What you need to do -
Find all lines in the records that include the word "this", and copy them out.

Saved entries -
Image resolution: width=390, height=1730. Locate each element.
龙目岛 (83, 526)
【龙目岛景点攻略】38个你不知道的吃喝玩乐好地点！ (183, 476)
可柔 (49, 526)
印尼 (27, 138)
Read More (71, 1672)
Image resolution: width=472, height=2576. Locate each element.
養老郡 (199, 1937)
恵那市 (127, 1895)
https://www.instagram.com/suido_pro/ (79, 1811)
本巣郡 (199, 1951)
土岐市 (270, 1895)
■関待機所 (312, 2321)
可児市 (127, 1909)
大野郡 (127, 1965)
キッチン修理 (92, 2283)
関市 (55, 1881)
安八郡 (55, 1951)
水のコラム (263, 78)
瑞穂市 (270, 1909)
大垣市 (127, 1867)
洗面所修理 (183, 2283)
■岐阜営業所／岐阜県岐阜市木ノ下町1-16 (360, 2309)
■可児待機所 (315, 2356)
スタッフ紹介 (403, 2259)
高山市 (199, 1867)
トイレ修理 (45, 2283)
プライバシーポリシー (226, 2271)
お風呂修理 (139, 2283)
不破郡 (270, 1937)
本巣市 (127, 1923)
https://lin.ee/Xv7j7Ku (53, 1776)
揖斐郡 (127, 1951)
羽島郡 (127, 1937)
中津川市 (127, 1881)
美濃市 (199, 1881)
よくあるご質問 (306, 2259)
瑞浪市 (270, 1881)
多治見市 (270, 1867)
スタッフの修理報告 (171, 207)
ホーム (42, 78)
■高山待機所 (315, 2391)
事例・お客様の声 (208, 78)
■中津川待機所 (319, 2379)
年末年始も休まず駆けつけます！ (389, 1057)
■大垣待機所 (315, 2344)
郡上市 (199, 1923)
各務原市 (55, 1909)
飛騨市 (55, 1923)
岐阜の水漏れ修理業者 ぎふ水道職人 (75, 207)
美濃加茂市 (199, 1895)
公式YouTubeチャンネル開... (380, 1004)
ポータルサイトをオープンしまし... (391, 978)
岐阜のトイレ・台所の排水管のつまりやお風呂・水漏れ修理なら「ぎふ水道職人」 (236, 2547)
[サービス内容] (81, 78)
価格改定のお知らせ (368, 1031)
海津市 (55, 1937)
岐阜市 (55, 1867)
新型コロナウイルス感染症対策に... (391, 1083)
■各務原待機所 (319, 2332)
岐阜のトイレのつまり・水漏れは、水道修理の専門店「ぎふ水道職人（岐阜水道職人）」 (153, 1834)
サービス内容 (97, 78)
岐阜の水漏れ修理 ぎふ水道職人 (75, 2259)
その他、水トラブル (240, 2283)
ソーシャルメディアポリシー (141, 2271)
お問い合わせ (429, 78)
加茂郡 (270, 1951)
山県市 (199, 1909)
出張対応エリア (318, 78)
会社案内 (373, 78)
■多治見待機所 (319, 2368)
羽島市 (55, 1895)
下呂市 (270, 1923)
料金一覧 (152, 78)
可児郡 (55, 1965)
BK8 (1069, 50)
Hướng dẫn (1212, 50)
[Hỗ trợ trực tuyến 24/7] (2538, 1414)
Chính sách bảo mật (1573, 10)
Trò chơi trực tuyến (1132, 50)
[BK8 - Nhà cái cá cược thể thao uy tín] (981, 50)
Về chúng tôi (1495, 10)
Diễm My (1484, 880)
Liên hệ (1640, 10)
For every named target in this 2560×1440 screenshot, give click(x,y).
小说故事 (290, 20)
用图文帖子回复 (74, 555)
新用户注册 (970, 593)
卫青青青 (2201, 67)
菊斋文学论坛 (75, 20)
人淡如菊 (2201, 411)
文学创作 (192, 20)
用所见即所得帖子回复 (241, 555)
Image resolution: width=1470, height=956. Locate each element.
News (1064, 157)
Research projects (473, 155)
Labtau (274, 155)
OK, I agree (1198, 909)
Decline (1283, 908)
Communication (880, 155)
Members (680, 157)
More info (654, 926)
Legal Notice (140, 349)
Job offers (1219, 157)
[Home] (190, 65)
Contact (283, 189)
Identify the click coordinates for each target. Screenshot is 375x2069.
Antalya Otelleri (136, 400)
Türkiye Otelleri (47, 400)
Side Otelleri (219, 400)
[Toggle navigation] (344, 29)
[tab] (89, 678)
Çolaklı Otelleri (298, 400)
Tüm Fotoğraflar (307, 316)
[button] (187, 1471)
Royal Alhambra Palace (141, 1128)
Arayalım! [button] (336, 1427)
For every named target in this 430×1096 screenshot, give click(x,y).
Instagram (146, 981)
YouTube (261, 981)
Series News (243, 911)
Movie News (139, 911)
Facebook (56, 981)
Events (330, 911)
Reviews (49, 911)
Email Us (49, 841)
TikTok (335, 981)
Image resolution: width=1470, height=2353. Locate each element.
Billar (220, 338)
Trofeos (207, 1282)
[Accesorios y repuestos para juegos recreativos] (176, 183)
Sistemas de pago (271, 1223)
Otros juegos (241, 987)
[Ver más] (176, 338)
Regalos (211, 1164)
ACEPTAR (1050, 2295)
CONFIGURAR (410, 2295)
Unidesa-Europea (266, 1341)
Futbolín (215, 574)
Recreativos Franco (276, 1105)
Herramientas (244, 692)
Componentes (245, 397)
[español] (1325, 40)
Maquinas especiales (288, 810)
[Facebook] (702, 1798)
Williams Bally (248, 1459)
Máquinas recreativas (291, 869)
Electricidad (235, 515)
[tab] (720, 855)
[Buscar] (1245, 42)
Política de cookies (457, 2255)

Answer area -
For every named target in this 2560×1440 screenshot, give click(x,y).
For every named target in this 430×1096 screenshot, give click(x,y).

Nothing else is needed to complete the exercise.